§ **WHAT YOU ARE ASKED TO DO**
Return the tail of the records exactly, starting from the line containing "1307x795 pixels." and ending with the final line.

§ **DATA PROVIDED**
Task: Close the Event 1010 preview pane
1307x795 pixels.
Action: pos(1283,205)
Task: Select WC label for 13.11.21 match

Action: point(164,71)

§ **EXERCISE SOLUTION**
1307x795 pixels.
Action: pos(1283,205)
Task: Select WC label for 13.11.21 match

Action: point(164,71)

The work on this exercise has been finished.